TASK DESCRIPTION ▸
Return word for word the lines of the entries below, starting with the line that contains "1919x1031 pixels." and going through the end of the entries. Leave the pictures out of your answer.

(Word and element pointing entries)

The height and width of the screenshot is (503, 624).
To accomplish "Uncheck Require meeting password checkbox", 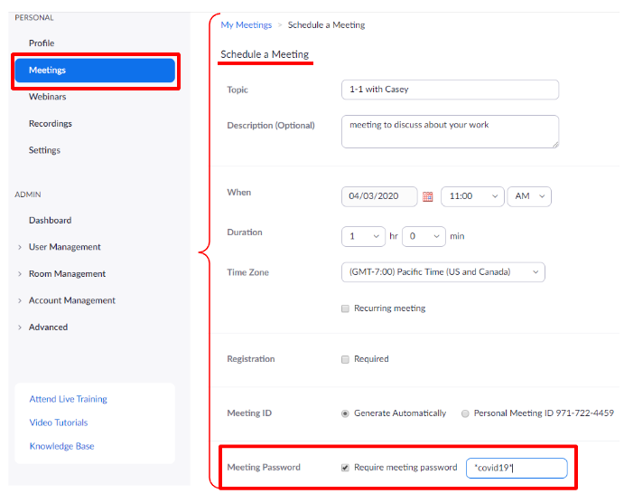I will point(346,468).
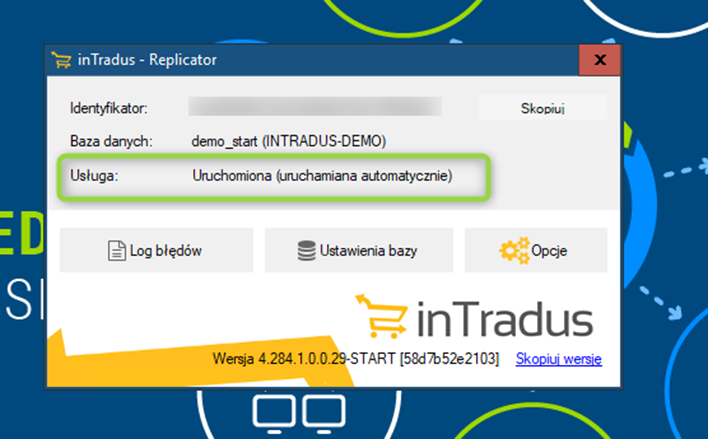Click the document icon on Log błędów

(117, 250)
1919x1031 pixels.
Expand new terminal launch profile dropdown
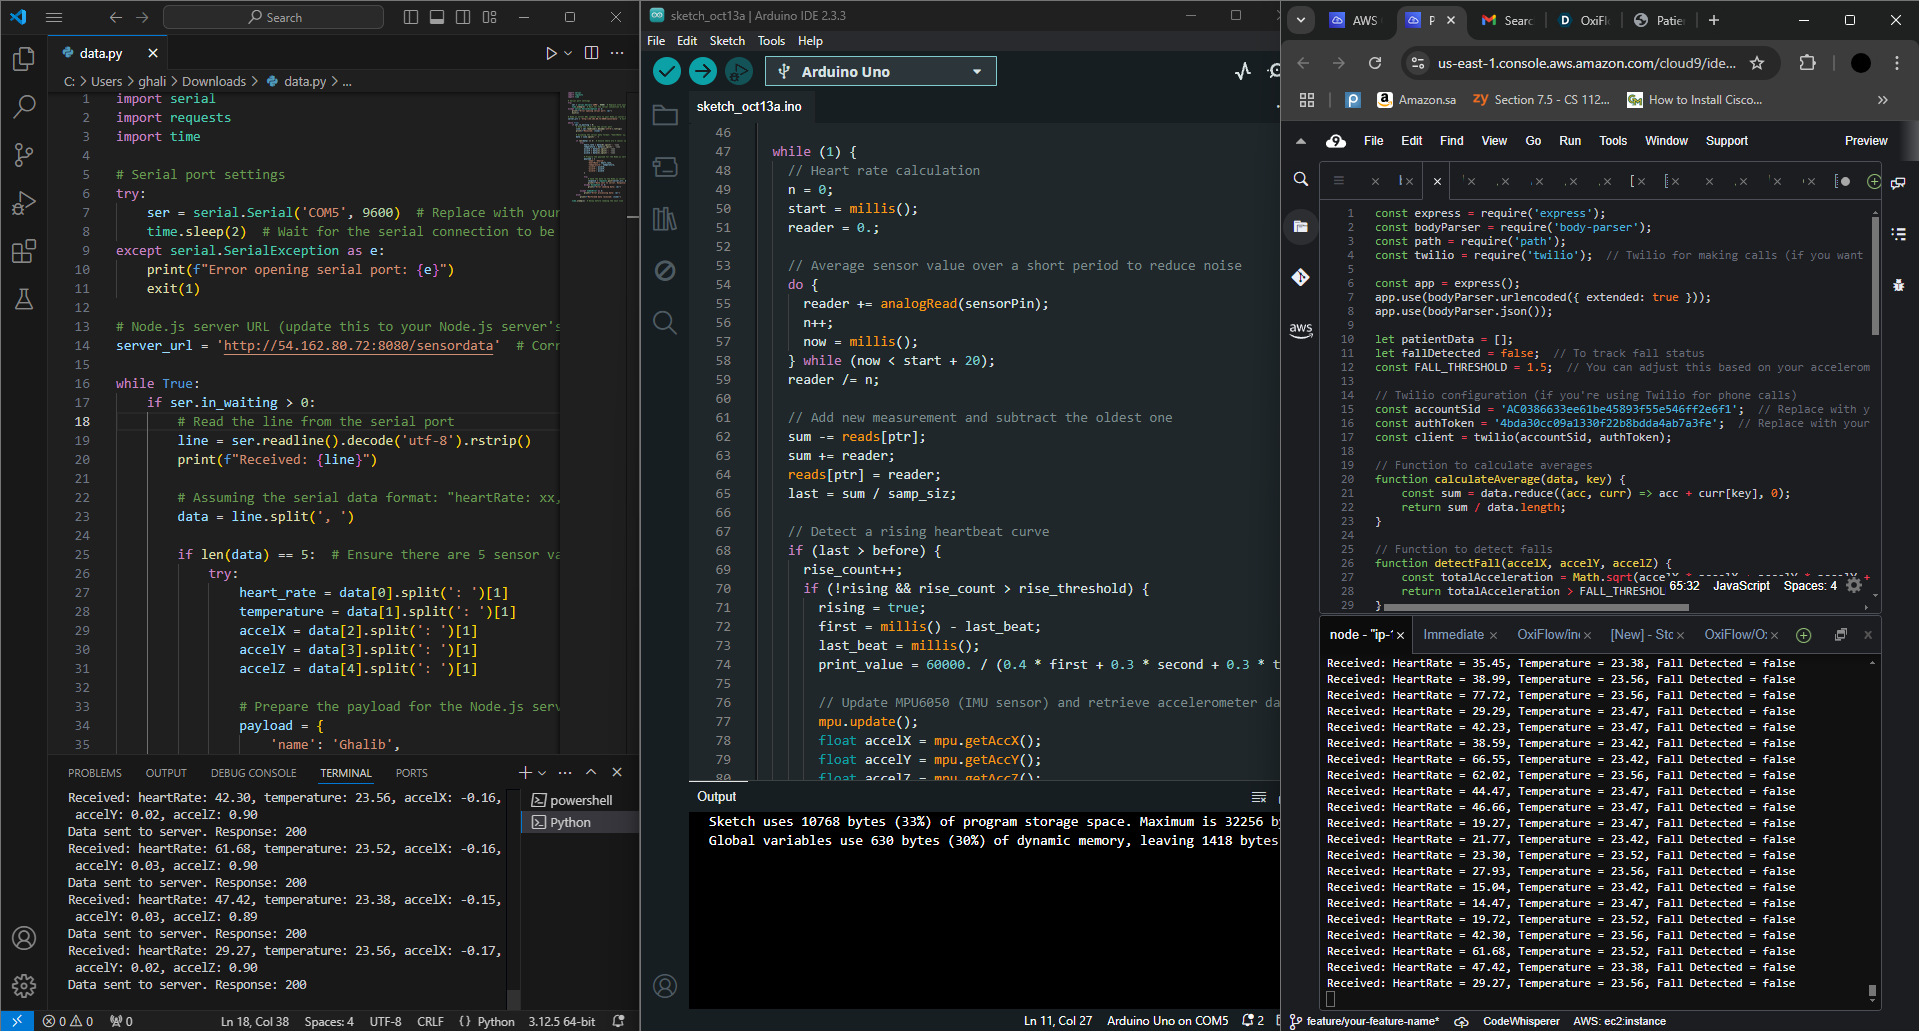pyautogui.click(x=543, y=773)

TASK SOLUTION ▸
1919x1031 pixels.
Expand new terminal launch profile dropdown
pyautogui.click(x=543, y=773)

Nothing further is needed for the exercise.